If the new Reichstag meets in the same spirit of resistance to the excesses of Prussian militarism, William II will be condemned to constitutional government and then, little by little, to the surrender of everything that he believes to be his proper attributes, and of all his tastes. No further possibility then of an offensive war, to escape from domestic difficulties; no more parades with the past riding behind him; no more finding a way out by some sudden headlong move, for he would drag behind him only a people convinced against its will and too late. The only thing then left to the King of Prussia, face to face with a new majority opposed to militarism, would be the dangerous resource of a coup d’etat.
Dr. Lieber, an influential deputy, has defined the actual situation with a clearness which leaves nothing to be desired—
“We perceive,” he said, “that the Prussian principle of government is developing more and more, and tending to become the idea of the German Empire. The policy to be pursued in the German Parliament should be purely German.”

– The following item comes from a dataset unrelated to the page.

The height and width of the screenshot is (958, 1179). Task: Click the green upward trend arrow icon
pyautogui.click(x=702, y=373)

The dilemma is clear. Will Germany continue to become Prussianised or will she remain German? If she is Prussian, that is to say, militarist, socialism will grow and increase; if she is German, the development and expansion of her political and social organism, having free play, will come about normally and surely. Therefore, the solidity of German unity should consist in resistance to Prussianism or militarism, to William II, and to the past. On the other hand, submission of the old Confederation to Prussia must inevitably lead to disintegration.
May 29, 1893. 
William II has told us, on the occasion of the unveiling of the statue of William I at Gorlitz, that the question which brought about the dissolution of the Reichstag, that like which confronts the impending election, is that of the Military Bill, and that this question dominates all others.

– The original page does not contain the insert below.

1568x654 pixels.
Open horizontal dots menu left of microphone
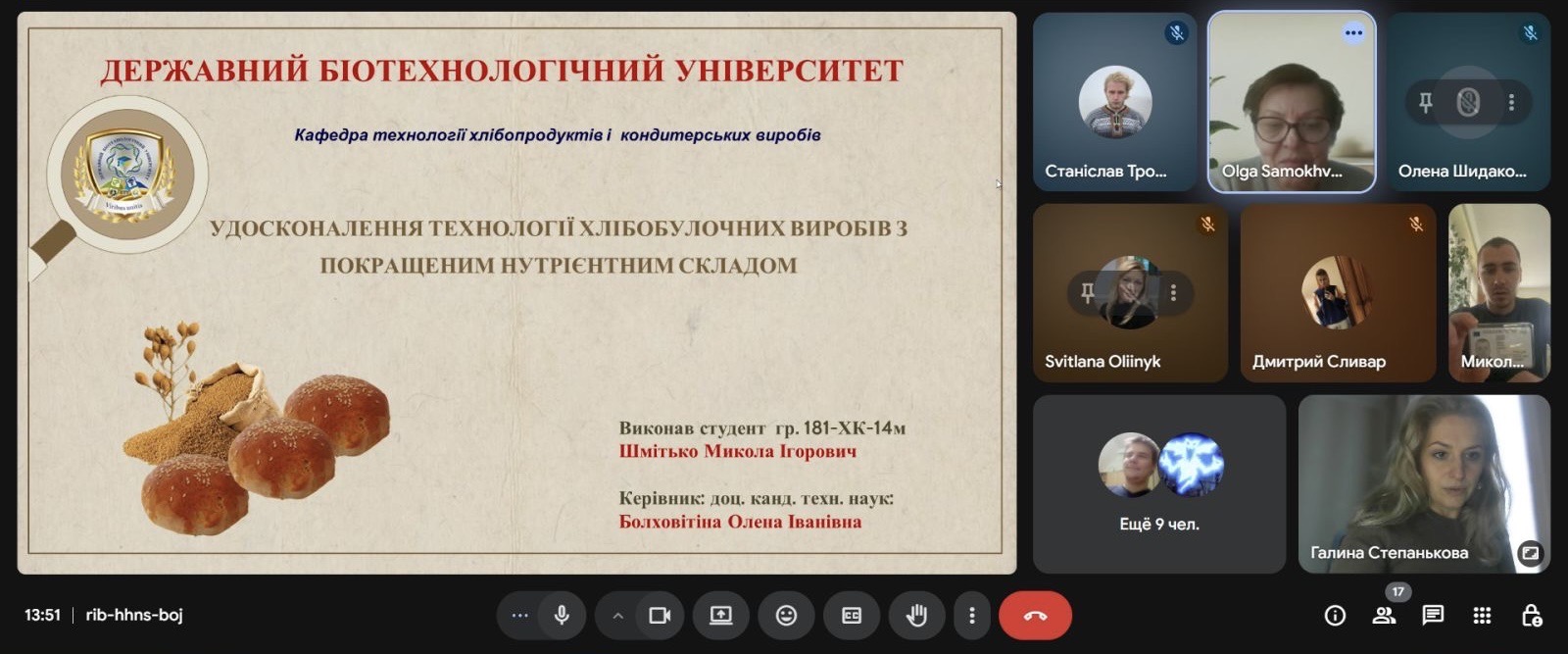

“That which the Emperor, William I, has won, I will uphold,” says the present Emperor; “we must assure the future of the Fatherland. In order to attain this object, the military strength of the country must be increased and fortified, and I have asked the nation to supply the necessary means. Confronted by this grave question, on which the very existence of the country depends, all others are relegated to the background.”
Should we conclude, with the Frankfurter Zeitung, that “that which oppresses our minds in this struggle is the reflection, that no possible benefit is to be attained through victory, nor any remedy for defeat”?
Will Germany yield, or will she resist the will of the Emperor thus clearly expressed? Herein lies a question which, in one way or another, must have the gravest consequences.
July 1, 1893.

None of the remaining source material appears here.